Our benchmark targets challenging scenarios that require: (1) fine-grained, exhaustive visual reasoning that compels models to mine subtle, localized cues rather than rely on a single dominant entity; (2) provenance and source verification under retrieval noise—discriminating authentic sources when image results are conflicting and validating images embedded in webpages; and (3) long, tool-augmented reasoning chains with systematic cross-modal evidence gathering and resilience to near-duplicates. Unlike existing benchmarks where answers can often be read directly from prompts or images, MMSearch-Plus requires extrapolating from spatial cues (micro-text, layouts, uniforms, signage) and temporal traces (broadcast overlays, seasonal context) to identify events, dates, or locations not explicitly present.
Example MMSearch-Plus item demonstrating our BrowseComp-style approach. Given a 2025 concert photo and the query "What was the singer's performance time?", the agent must extract multiple localized cues—micro-text/lyrics, performer identification, festival/brand signage, and distinctive stage props—then issue targeted iterative searches to (i) identify the artist/outfit, (ii) resolve the specific event and venue, and (iii) cross-validate official schedules to obtain the exact performance time. This exemplifies our emphasis on fine-grained multimodal reasoning with rigorous provenance verification under retrieval noise.
Question: What are the numbers in the score column that are blurred out in the picture?
Answer: 0 4 (11) 2 16
Question: What's the date and page of the newspaper?
Answer: May 10, 2007, Page 5A
Question: In this team fight, who was killed first?
Answer: WBG TheShy!
Question: Who are the performers?
Answer: Ebène String Quartet and Damien Bachmann
Question: From which show and episode is this?
Answer: Street Food (2019) Season 1 Episode 7
Question: What is the title of this paper?
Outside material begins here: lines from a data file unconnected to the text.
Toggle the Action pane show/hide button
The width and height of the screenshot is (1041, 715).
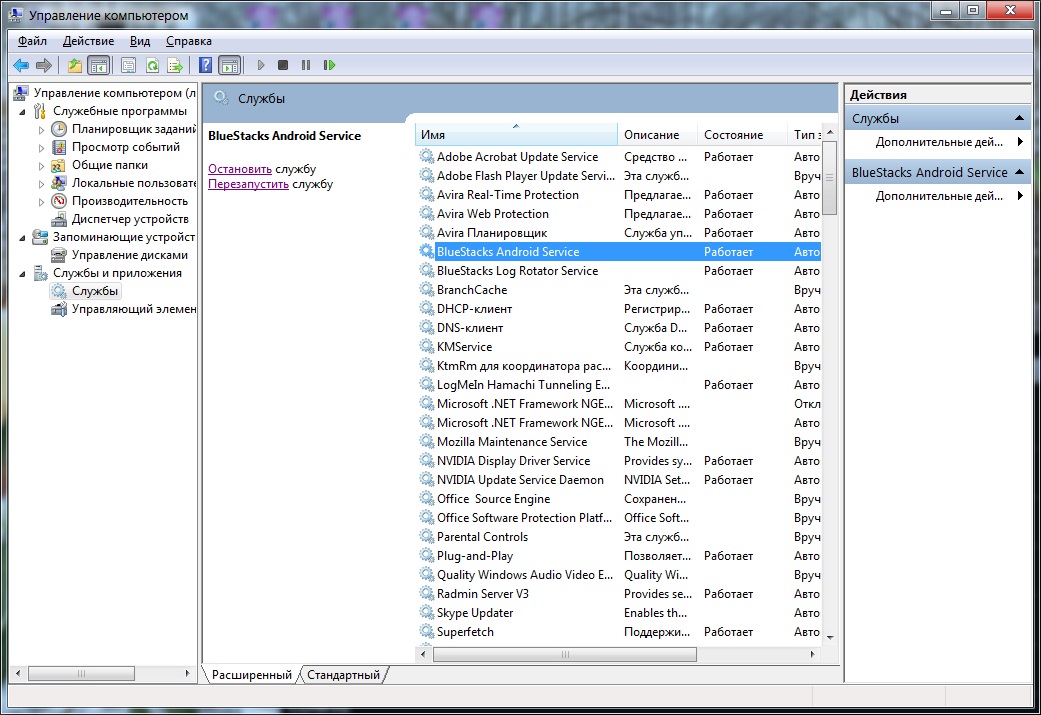(229, 65)
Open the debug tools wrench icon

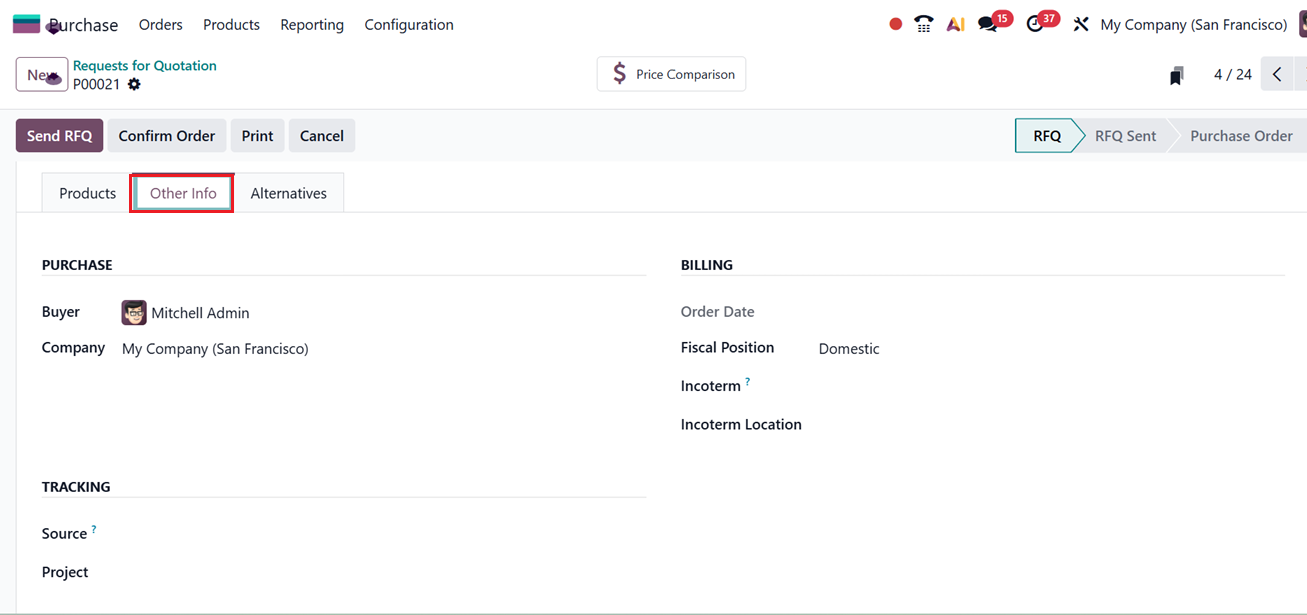click(x=1081, y=24)
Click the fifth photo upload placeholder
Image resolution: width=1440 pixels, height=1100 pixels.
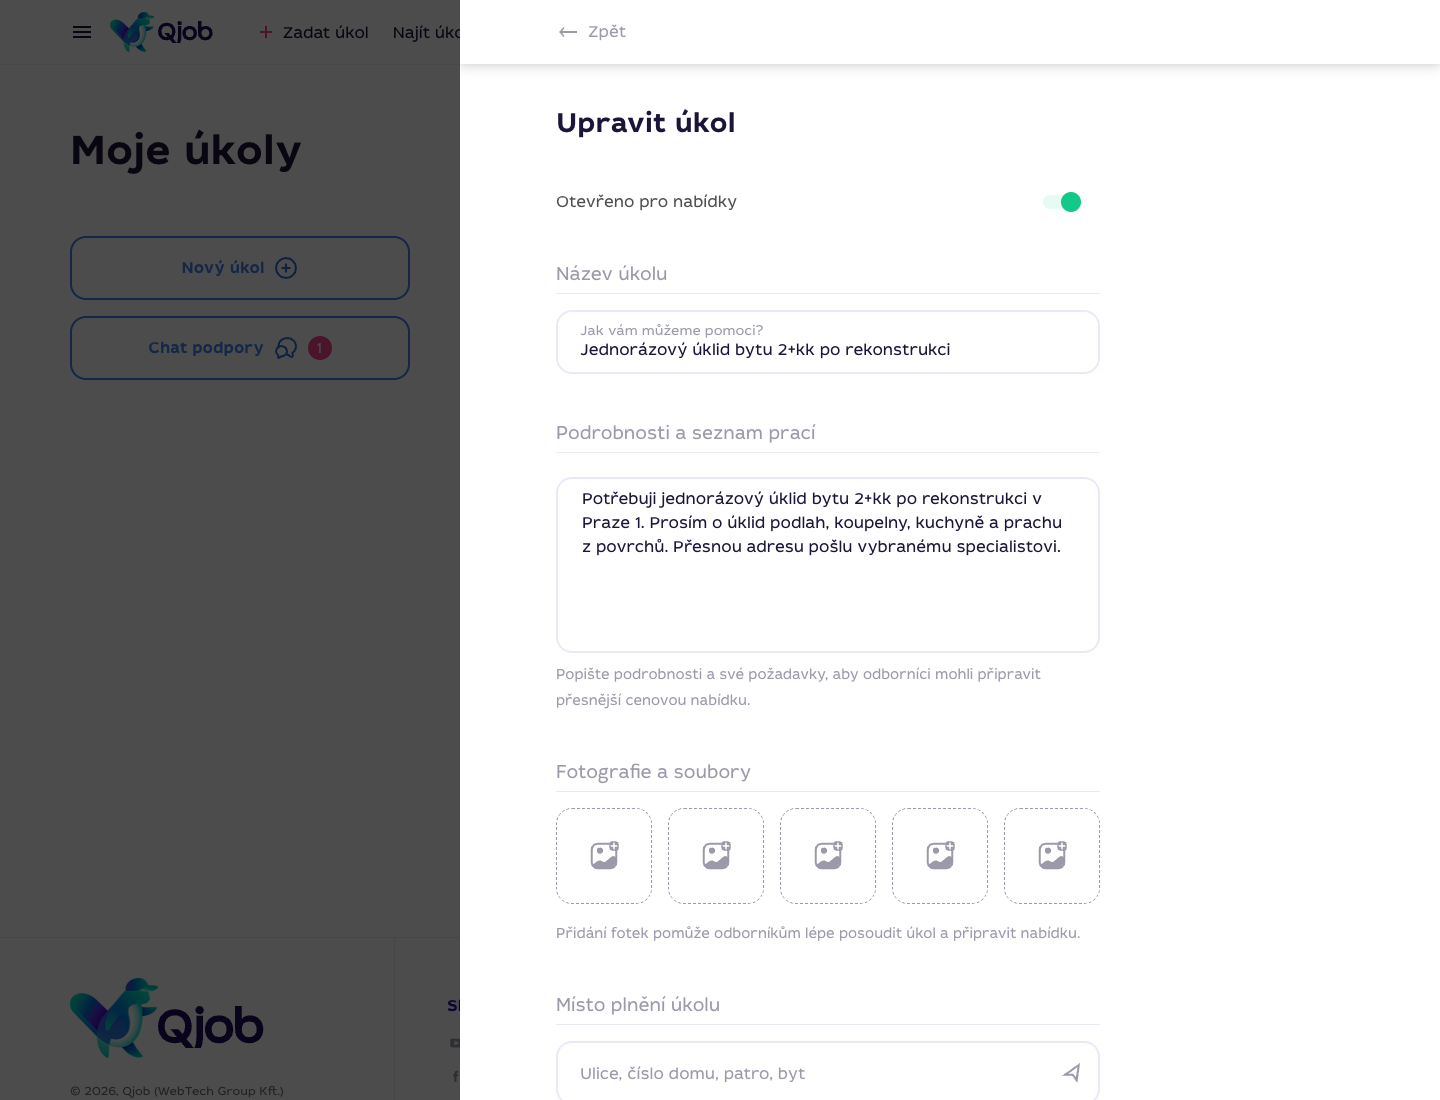[1052, 856]
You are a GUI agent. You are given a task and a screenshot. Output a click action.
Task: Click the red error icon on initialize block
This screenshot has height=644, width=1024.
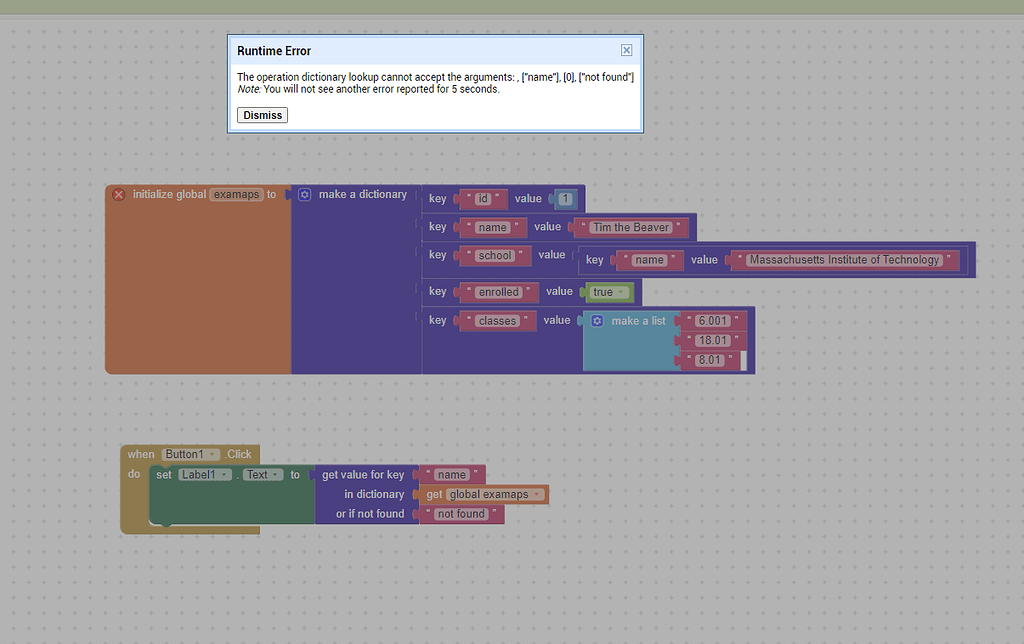[119, 195]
Answer: MUCAR: Benchmarking Multilingual Cross-Modal Ambiguity Resolution for Multimodal Large Language Models
Our 311-task benchmark spans diverse domains including geography, sports, academia, film/TV, technology, games, vlogs, and music. Each item is systematically curated using our Spatial-Temporal Extrapolation procedure to ensure genuine multimodal difficulty that matches the persistence demands of challenging text-only browsing benchmarks.